**STATED EXERCISE**
Copy every line of the data below with no changes at all.

**Rows showing where targets appear**

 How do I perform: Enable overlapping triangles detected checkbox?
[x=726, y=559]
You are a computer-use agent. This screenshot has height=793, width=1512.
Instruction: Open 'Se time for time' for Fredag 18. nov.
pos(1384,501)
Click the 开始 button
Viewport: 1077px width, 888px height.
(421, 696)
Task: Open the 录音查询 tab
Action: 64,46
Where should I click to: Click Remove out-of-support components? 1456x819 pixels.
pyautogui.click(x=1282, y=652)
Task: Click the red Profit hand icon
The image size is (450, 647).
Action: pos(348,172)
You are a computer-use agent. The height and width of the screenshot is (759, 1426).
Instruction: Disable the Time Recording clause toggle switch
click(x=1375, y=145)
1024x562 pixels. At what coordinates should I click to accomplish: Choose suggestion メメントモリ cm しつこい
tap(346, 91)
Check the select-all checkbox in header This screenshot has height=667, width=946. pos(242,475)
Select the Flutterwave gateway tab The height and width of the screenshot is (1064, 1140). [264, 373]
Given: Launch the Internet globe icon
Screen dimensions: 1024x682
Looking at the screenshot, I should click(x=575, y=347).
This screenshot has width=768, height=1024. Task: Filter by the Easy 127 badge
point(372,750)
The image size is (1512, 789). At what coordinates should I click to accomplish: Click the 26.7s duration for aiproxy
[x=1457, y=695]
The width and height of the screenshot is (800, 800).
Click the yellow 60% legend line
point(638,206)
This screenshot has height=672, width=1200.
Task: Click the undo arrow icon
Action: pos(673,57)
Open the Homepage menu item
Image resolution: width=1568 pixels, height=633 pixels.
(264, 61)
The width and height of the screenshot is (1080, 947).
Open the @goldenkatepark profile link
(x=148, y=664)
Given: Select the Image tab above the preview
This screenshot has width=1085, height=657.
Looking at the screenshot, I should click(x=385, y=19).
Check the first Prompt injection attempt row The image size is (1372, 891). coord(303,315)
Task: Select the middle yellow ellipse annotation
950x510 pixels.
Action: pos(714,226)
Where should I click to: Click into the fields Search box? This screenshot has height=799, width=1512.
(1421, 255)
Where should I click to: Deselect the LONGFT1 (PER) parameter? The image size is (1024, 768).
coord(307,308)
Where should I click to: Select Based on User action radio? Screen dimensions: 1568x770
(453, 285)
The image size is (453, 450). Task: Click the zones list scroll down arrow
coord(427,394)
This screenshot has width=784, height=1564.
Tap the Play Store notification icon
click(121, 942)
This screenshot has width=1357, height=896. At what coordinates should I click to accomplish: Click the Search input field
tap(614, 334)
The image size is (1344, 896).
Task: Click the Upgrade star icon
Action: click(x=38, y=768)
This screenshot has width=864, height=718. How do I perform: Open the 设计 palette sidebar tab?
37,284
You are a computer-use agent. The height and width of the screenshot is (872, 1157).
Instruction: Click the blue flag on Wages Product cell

**TASK OUTPUT**
 How do I perform: Enable overlapping triangles detected checkbox?
[x=726, y=559]
You are a computer-use agent. This screenshot has height=793, width=1512.
Instruction: Open 'Se time for time' for Fredag 18. nov.
pos(1384,501)
Click the 开始 button
Viewport: 1077px width, 888px height.
(421, 696)
Task: Open the 录音查询 tab
Action: 64,46
Where should I click to: Click Remove out-of-support components? 1456x819 pixels.
pyautogui.click(x=1282, y=652)
Task: Click the red Profit hand icon
The image size is (450, 647).
Action: pos(348,172)
You are a computer-use agent. The height and width of the screenshot is (759, 1426).
Instruction: Disable the Time Recording clause toggle switch
click(x=1375, y=145)
1024x562 pixels. At what coordinates should I click to accomplish: Choose suggestion メメントモリ cm しつこい
tap(346, 91)
Check the select-all checkbox in header This screenshot has height=667, width=946. pos(242,475)
Select the Flutterwave gateway tab The height and width of the screenshot is (1064, 1140). [264, 373]
Given: Launch the Internet globe icon
Screen dimensions: 1024x682
Looking at the screenshot, I should click(x=575, y=347).
This screenshot has width=768, height=1024. Task: Filter by the Easy 127 badge
point(372,750)
The image size is (1512, 789). At what coordinates should I click to accomplish: Click the 26.7s duration for aiproxy
[x=1457, y=695]
The width and height of the screenshot is (800, 800).
Click the yellow 60% legend line
point(638,206)
This screenshot has height=672, width=1200.
Task: Click the undo arrow icon
Action: pos(673,57)
Open the Homepage menu item
Image resolution: width=1568 pixels, height=633 pixels.
(264, 61)
The width and height of the screenshot is (1080, 947).
Open the @goldenkatepark profile link
(x=148, y=664)
Given: Select the Image tab above the preview
This screenshot has width=1085, height=657.
Looking at the screenshot, I should click(x=385, y=19).
Check the first Prompt injection attempt row The image size is (1372, 891). coord(303,315)
Task: Select the middle yellow ellipse annotation
950x510 pixels.
Action: pos(714,226)
Where should I click to: Click into the fields Search box? This screenshot has height=799, width=1512.
(1421, 255)
Where should I click to: Deselect the LONGFT1 (PER) parameter? The image size is (1024, 768).
coord(307,308)
Where should I click to: Select Based on User action radio? Screen dimensions: 1568x770
(453, 285)
The image size is (453, 450). Task: Click the zones list scroll down arrow
coord(427,394)
This screenshot has width=784, height=1564.
Tap the Play Store notification icon
click(121, 942)
This screenshot has width=1357, height=896. At what coordinates should I click to accomplish: Click the Search input field
tap(614, 334)
The image size is (1344, 896).
Task: Click the Upgrade star icon
Action: click(x=38, y=768)
This screenshot has width=864, height=718. How do I perform: Open the 设计 palette sidebar tab?
37,284
You are a computer-use agent. The height and width of the screenshot is (872, 1157).
Instruction: Click the blue flag on Wages Product cell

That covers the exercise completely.